Below are some records. Print exactly the lines between the one holding "You are a computer-use agent." and the one holding "Where should I", inclusive, and nothing else.

| The input |
= = = = = = =

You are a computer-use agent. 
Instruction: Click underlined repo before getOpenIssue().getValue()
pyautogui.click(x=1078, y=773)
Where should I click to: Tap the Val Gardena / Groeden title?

= = = = = = =

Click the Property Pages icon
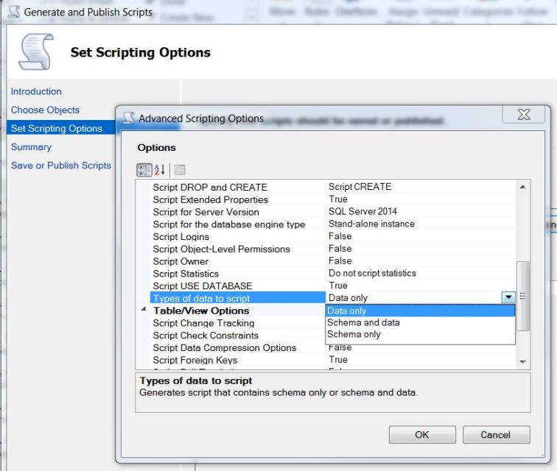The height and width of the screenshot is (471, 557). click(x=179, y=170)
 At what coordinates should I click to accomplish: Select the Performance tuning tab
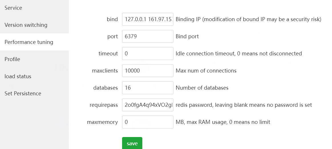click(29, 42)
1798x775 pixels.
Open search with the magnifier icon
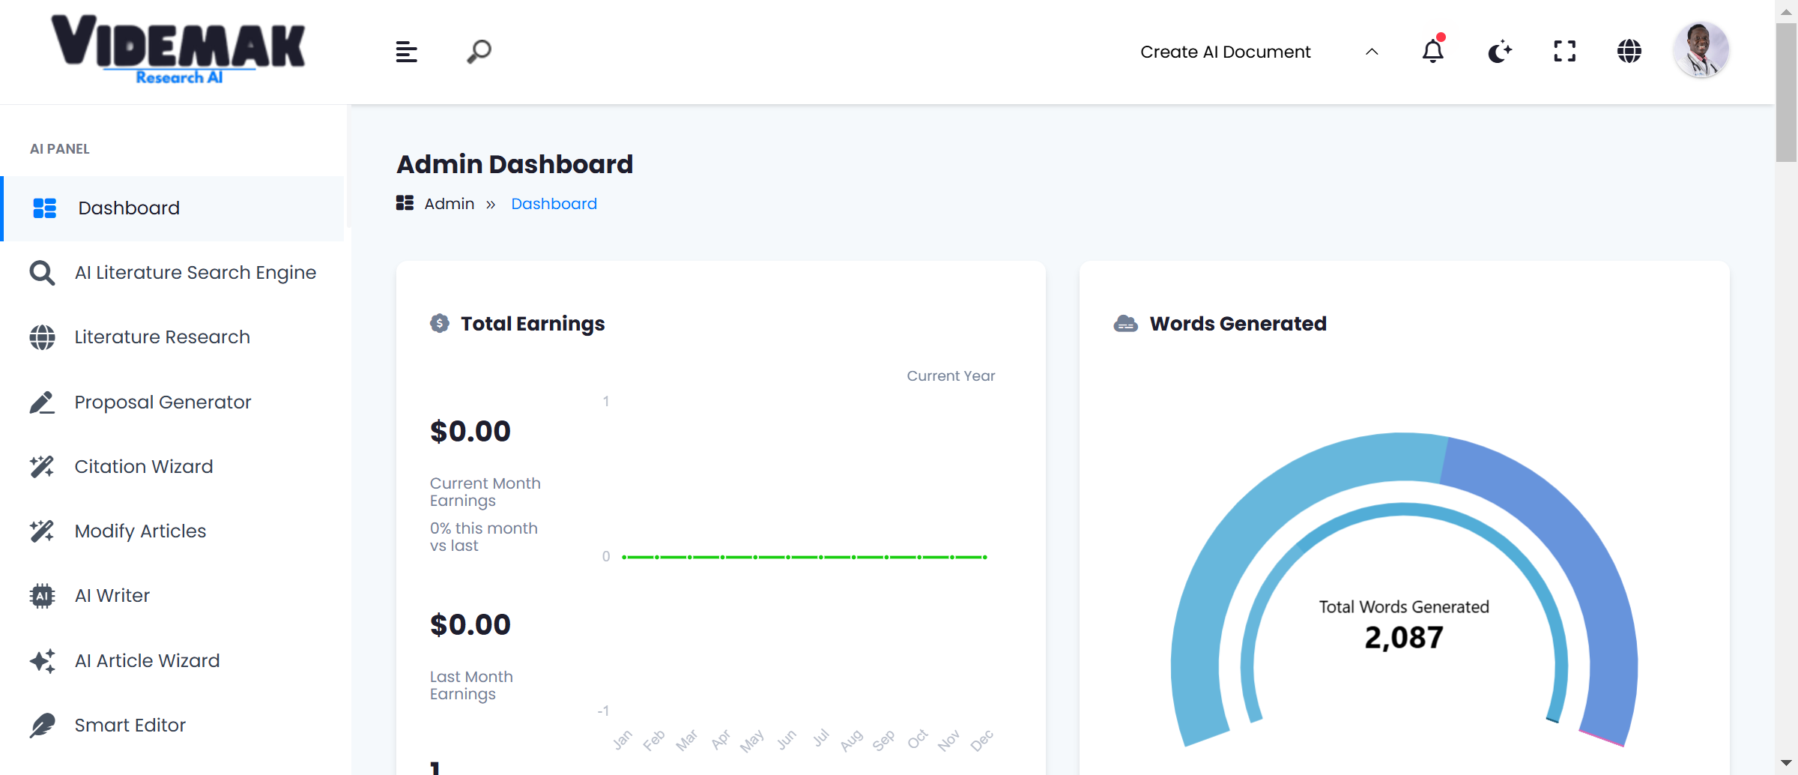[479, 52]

= = = = = = =

| Output of the exercise |
You are a computer-use agent. 
Instruction: Click underlined repo before getOpenIssue().getValue()
pyautogui.click(x=1078, y=773)
Where should I click to: Tap the Val Gardena / Groeden title?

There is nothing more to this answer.